In a prior art disclosed in U.S. Pat. No. 5,187,669, a vibration suppression technique is revealed, which teaches the use of an accelerometer to measure a vibration status resulting from a machining process so as to be used as base for controlling a gain in a control circuit and thus suppressing the vibration of the machining process. Please refer to FIG. 1, which is a schematic diagram showing a conventional machining center configuration. In FIG. 1, a computer numerical controller 10 mounted in a machining center 1 is coupled respectively to a feeding module 11, a spindle module 12, a spindle override interface 13 and a feedrate override interface 14, in which the spindle module 12 is further comprised of a spindle 120 and an inverter 121, while the feeding module 11 is further comprised of an X-axial motor 110, a Y-axial motor 111, a Z-axial motor 112 as well as their corresponding drivers 113, 114 and 115 that are connected to the computer numerical controller 10. It is noted that the computer numerical controller 10 is used for generating commands for controlling the spindle module 12 and the feeding module according to a numerical control (NC) code 15 received thereby; and the machining center 1 for enabling the same to perform a two-dimensional displacement whereas the carrier module is used for carrying a workpiece to be processed; and the Z-axial motor 112 is acting as a driving component for enabling the spindle module 12 to move in the Z-axial direction. Generally, the NC code 15 received by the computer numerical controller 10 includes process parameters, such as the material of the workpiece to be processed, the moving path of the carrier module and the spindle speed of the spindle in the spindle module, and so on. However, under the performing of a machining process, machining vibrations may occur due to the varying machining conditions or the status variations in the machine parts of the machining center, which can seriously affect the quality of the workpiece to be process as well as the precision of the machining process. Nevertheless, since the causes of such machining vibrations are hard to predict, it is difficult to control the machining vibrations simply by adjusting the NC code.

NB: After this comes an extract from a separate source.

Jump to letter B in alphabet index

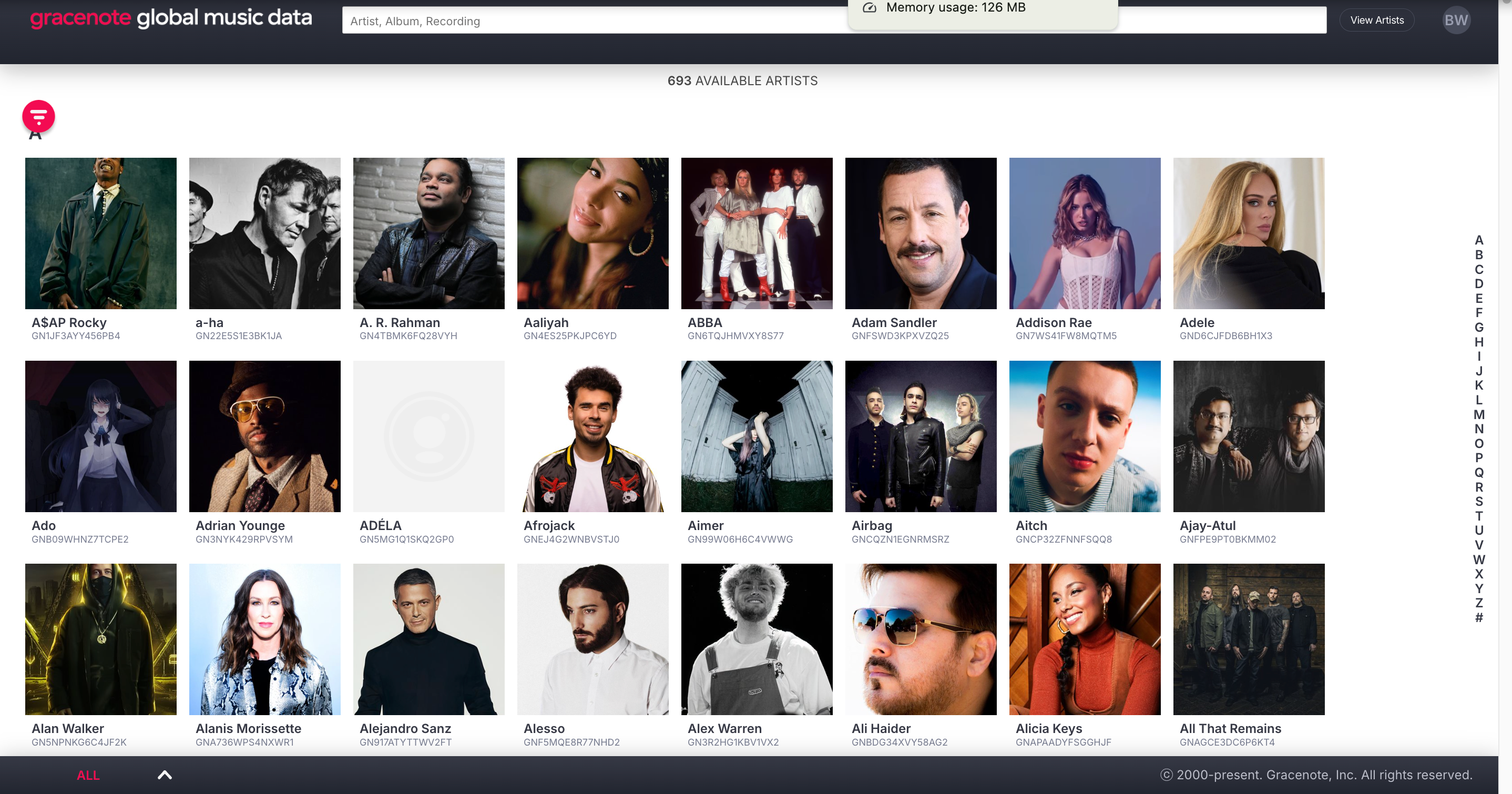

In view of that, there are a feedrate adjusting button 17 and a speed adjusting button 16 disposed in the machining center 1 of FIG. 1 while enabling the two adjusting buttons 17, 16 to be coupled respectively to the feedrate override interface 14 and the spindle override interface 13, by that an user is capable of adjusting the feedrate and the spindle speed in a real-time and on-line manner. However, although there is a manual adjustment mechanism established on the machining center 1 using the two adjusting buttons 16, 17, the manual adjustment tends to be performed differently with different users as there is no standard for the adjustment and thus different users are going to perform the manual adjustment according to their personal experiment. Therefore, it is in need of an external adjustment control architecture for the machining center without the need to change the structure of the machining center that is able to generate a control command automatically according to a detection result for controlling the adjustment of the machining center and thus effectively preventing any machining vibrations from happening in the operating machining center.